**Supplied material:**

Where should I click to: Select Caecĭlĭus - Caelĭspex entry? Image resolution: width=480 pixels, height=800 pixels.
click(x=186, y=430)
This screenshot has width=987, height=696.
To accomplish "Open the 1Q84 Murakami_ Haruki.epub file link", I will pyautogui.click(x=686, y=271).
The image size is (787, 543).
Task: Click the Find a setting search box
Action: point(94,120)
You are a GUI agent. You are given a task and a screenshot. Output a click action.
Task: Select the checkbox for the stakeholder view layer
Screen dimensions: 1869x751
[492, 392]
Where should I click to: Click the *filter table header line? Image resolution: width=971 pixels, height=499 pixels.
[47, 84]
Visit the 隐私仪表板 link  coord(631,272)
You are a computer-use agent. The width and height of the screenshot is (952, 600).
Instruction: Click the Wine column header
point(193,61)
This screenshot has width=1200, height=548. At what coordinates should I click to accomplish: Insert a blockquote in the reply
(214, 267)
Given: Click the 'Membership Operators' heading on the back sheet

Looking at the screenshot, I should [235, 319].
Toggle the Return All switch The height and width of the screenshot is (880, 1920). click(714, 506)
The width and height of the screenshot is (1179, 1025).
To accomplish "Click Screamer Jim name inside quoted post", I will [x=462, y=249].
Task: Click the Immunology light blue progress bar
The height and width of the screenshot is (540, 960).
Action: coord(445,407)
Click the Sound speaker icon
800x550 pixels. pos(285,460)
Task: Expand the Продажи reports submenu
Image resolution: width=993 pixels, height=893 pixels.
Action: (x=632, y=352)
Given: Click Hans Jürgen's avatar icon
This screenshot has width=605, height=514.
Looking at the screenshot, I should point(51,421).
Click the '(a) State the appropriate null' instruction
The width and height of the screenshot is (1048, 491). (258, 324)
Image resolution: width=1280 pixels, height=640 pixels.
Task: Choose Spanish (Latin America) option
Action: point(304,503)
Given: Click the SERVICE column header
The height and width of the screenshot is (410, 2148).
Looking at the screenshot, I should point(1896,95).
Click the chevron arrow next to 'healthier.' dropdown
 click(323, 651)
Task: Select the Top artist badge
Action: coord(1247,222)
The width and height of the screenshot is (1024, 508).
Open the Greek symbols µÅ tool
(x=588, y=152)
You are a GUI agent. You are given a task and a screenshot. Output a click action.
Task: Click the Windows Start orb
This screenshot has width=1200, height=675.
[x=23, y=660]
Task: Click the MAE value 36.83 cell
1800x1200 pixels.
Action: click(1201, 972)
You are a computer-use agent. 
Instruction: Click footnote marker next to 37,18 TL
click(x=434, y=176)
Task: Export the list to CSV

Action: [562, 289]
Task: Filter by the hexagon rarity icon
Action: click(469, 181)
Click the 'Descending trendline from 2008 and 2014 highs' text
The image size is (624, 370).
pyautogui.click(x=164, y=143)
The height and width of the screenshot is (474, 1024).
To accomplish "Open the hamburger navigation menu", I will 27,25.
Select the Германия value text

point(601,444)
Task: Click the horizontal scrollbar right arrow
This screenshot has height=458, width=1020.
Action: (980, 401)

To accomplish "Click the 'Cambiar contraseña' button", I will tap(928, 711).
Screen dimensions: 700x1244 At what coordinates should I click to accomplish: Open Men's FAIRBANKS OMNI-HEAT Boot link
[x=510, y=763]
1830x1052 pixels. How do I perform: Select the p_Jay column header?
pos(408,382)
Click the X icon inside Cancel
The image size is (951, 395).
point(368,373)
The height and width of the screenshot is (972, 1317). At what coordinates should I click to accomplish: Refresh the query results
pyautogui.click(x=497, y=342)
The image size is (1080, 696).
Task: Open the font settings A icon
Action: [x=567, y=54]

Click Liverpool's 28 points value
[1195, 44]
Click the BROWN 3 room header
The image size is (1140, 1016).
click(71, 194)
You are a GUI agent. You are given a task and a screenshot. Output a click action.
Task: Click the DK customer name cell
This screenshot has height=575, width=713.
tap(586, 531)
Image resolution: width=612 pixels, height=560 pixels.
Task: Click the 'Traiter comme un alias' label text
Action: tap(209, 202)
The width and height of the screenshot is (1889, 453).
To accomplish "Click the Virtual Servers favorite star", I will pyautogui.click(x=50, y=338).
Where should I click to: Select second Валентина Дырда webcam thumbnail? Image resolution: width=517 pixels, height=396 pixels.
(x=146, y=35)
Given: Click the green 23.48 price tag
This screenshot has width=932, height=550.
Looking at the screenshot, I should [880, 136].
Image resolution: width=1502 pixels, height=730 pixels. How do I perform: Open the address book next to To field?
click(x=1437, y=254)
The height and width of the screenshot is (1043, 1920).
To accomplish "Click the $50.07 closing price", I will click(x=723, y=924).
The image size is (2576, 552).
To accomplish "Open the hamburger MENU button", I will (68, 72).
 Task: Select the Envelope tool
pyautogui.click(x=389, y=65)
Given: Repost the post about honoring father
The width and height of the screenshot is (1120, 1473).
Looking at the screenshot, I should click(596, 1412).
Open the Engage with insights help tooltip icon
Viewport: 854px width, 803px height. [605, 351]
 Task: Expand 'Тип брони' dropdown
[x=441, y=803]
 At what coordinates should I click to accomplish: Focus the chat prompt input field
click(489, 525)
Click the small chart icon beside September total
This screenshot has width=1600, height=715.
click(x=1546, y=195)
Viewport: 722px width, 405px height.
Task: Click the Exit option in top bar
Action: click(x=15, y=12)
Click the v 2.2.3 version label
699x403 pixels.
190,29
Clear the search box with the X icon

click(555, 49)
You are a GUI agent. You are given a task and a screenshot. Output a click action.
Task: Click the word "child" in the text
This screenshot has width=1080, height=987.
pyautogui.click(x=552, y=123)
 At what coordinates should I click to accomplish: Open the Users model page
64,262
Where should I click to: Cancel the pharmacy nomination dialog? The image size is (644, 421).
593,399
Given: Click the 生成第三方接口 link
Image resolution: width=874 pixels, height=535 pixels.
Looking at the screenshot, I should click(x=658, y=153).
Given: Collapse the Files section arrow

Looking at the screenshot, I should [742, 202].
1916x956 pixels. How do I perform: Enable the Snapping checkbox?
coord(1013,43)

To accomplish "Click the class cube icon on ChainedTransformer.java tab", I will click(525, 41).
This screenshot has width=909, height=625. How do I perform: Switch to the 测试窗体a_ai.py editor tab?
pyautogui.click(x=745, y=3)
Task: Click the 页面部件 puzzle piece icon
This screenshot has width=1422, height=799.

**Directions for this task:** All lines from the one that has "Task: Click the word" through the end of the material above should be returned exactly; omit the rest.

**Answer to the problem:**
Task: Click the word "child" in the text
This screenshot has width=1080, height=987.
pyautogui.click(x=552, y=123)
 At what coordinates should I click to accomplish: Open the Users model page
64,262
Where should I click to: Cancel the pharmacy nomination dialog? The image size is (644, 421).
593,399
Given: Click the 生成第三方接口 link
Image resolution: width=874 pixels, height=535 pixels.
Looking at the screenshot, I should click(x=658, y=153).
Given: Collapse the Files section arrow

Looking at the screenshot, I should [742, 202].
1916x956 pixels. How do I perform: Enable the Snapping checkbox?
coord(1013,43)

To accomplish "Click the class cube icon on ChainedTransformer.java tab", I will click(525, 41).
This screenshot has width=909, height=625. How do I perform: Switch to the 测试窗体a_ai.py editor tab?
pyautogui.click(x=745, y=3)
Task: Click the 页面部件 puzzle piece icon
This screenshot has width=1422, height=799.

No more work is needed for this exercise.